Rashida Richardson, from the AI Now Institute, believes the data itself is based on “dirty policing.” She describes this as “flawed, racially biased, and sometimes unlawful practices and policies.” In her study, she concludes that Chicago, New Orleans, and Maricopa County have all used this dirty data to varying degrees, and that “implications of these findings have widespread ramifications for predictive policing writ large. Deploying predictive policing systems in jurisdictions with extensive histories of unlawful police practices presents elevated risks that dirty data will lead to flawed or unlawful predictions, which in turn risk perpetuating additional harm via feedback loops throughout the criminal justice system.”
Ultimately, Ms. Richardson’s conclusion is a reasonable one, “The use of predictive policing must be treated with high levels of caution and mechanisms for the public to know, assess, and reject such systems are imperative.” We should of course ensure that the data being fed into police and other algorithms is accurate and unbiased. We should also have some public reporting of the nature of the data and a statistical analysis of the accuracy of the output.
We should, however, be equally careful about characterizing machines in human terms.

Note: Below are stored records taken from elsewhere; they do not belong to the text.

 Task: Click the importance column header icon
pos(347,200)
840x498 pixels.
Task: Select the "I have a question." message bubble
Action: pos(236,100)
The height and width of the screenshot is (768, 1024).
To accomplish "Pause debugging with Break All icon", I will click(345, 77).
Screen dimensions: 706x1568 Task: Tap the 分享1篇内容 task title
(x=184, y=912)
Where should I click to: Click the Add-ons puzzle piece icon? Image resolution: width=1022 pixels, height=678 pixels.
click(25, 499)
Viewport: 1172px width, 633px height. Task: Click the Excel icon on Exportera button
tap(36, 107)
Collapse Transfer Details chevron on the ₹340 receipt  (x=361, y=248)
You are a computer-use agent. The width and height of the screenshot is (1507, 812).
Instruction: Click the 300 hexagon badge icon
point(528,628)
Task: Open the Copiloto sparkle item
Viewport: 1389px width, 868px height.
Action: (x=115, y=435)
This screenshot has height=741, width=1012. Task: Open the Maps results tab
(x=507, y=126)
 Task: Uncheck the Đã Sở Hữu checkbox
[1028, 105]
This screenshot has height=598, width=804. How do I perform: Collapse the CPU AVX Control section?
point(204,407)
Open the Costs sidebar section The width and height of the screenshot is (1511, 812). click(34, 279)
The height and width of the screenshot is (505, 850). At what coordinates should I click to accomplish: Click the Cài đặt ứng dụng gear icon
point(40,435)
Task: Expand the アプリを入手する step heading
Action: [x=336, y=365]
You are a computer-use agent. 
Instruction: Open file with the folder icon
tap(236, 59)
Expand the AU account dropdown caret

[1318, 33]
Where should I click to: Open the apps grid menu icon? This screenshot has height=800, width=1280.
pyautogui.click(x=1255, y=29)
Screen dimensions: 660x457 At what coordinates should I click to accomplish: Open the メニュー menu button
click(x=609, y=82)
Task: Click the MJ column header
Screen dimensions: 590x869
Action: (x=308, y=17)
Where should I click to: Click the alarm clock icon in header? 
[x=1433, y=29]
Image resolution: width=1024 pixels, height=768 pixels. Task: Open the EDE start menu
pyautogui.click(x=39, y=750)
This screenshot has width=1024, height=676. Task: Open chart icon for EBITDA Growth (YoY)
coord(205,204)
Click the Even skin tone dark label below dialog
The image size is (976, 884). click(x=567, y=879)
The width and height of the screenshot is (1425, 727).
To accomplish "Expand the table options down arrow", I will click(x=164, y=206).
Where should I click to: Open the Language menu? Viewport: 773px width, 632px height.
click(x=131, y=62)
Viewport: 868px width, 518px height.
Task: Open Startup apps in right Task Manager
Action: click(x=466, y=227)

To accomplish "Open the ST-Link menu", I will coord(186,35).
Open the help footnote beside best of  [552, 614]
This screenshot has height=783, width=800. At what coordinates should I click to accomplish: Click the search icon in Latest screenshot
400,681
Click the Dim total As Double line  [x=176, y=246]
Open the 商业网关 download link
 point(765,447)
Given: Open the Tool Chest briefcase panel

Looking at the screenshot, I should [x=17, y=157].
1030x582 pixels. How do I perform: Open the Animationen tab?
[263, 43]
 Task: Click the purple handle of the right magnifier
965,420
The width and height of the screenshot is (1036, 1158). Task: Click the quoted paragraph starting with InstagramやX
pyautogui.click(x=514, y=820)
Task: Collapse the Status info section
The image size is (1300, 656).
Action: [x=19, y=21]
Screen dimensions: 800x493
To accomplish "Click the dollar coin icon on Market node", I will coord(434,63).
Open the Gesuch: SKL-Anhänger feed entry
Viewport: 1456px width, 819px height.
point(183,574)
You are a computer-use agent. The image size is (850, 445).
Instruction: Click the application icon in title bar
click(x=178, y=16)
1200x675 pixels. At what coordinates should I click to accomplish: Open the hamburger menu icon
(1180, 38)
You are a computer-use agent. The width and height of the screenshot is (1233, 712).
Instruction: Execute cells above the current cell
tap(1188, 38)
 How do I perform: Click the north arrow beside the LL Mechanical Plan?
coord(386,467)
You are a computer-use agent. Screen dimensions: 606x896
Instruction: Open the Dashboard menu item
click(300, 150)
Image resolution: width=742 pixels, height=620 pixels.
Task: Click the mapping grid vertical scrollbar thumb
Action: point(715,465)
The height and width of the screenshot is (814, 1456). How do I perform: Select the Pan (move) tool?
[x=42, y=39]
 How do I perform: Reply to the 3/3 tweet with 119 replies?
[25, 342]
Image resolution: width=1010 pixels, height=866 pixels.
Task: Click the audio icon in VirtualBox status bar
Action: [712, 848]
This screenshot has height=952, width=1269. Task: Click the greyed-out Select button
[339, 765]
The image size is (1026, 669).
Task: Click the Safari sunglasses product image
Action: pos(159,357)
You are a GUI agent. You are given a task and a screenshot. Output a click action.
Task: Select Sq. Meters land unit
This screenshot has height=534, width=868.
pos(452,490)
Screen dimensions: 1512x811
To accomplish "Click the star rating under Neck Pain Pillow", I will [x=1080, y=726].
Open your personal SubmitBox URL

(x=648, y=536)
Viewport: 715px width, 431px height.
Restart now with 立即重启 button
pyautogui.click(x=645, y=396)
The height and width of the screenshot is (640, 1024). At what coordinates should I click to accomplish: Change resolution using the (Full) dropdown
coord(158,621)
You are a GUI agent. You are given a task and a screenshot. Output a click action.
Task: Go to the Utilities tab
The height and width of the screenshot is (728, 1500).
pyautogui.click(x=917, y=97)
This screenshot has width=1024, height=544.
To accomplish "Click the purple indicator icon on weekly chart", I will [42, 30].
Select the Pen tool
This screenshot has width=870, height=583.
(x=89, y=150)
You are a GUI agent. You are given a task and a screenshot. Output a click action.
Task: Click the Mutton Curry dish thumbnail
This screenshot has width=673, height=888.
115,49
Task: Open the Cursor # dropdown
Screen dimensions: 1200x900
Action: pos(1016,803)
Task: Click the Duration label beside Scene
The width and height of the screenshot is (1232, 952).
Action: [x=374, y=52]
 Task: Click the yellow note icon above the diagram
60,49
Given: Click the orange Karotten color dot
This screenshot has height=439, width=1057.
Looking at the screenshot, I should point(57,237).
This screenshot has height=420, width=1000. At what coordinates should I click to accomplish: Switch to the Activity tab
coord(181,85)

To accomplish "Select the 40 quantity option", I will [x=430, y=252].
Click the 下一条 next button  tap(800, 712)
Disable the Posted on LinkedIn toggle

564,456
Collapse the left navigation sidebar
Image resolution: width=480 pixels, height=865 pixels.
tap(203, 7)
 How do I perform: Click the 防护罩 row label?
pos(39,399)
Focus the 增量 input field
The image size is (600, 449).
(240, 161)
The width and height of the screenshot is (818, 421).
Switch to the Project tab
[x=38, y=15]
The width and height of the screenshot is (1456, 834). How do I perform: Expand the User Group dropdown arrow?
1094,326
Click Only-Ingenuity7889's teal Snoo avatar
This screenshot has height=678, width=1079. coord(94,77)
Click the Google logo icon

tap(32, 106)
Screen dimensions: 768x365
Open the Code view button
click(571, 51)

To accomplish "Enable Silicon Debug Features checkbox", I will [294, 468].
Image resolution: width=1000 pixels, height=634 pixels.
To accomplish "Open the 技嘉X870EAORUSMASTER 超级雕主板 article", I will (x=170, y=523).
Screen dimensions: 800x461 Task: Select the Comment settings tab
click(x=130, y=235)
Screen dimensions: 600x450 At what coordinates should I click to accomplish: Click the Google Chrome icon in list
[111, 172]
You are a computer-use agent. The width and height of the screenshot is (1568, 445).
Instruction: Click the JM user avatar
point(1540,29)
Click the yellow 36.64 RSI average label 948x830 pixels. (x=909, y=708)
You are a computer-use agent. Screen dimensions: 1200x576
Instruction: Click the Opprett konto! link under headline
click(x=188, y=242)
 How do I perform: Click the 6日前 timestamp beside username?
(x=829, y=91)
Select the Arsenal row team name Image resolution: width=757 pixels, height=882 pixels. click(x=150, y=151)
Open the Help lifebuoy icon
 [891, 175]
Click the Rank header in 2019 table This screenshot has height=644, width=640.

Unfortunately, many on the left want to do exactly that. The Guardian for example believes “Programs developed by companies at the forefront of AI research have resulted in a string of errors that look uncannily like the darker biases of humanity.” Ms. Raji goes even further, “When those of us building AI systems continue to allow the blatant lie of white supremacy to be embedded in everything from how we collect data to how we define data sets and how we choose to use them, it signifies a disturbing tolerance.” And then even further, “Data sets so specifically built in and for white spaces represent the constructed reality, not the natural one. To have accuracy calculated in the absence of my lived experience not only offends me, but also puts me in real danger.”
Offensive, dangerous AI? This is where we veer into science fiction territory, but it’s also a stark illustration of the way matters of race are considered in the United States today. Racism used to require intent, whether individually as in a slur or discrimination, or policywise as in Jim Crow or redlining neighborhoods. A computer is incapable of intent, however, nor does anyone seriously assert that the computer programmers are intentionally making their creations racist. This lack of intent is irrelevant to labelling it white supremacy, meaning any disparate output the social justice warriors don’t like is irredeemably racist regardless of the purpose. This is the same formulation they use for just about everything, intent is irrelevant, a difference in the outcome is all that is required to smear any group or institution, from police, to education, to the government, to the private sector.
Fortunately, or unfortunately as it were, the United Nations has a solution for the AI crisis: Regulation, of course. They began working on these rules in 2020, creating a “draft legal, global document on the ethics of AI” taking into account “environment and the needs of the global south.” The United Nations believes, apparently, that “international rules governing the use of AI is an important step that will allow us to decide which values need to be enshrined and, crucially, what rules need to be enforced.”
Here we go again: Racism is now systemic in computer algorithms based on white supremacy, and only global government can save us.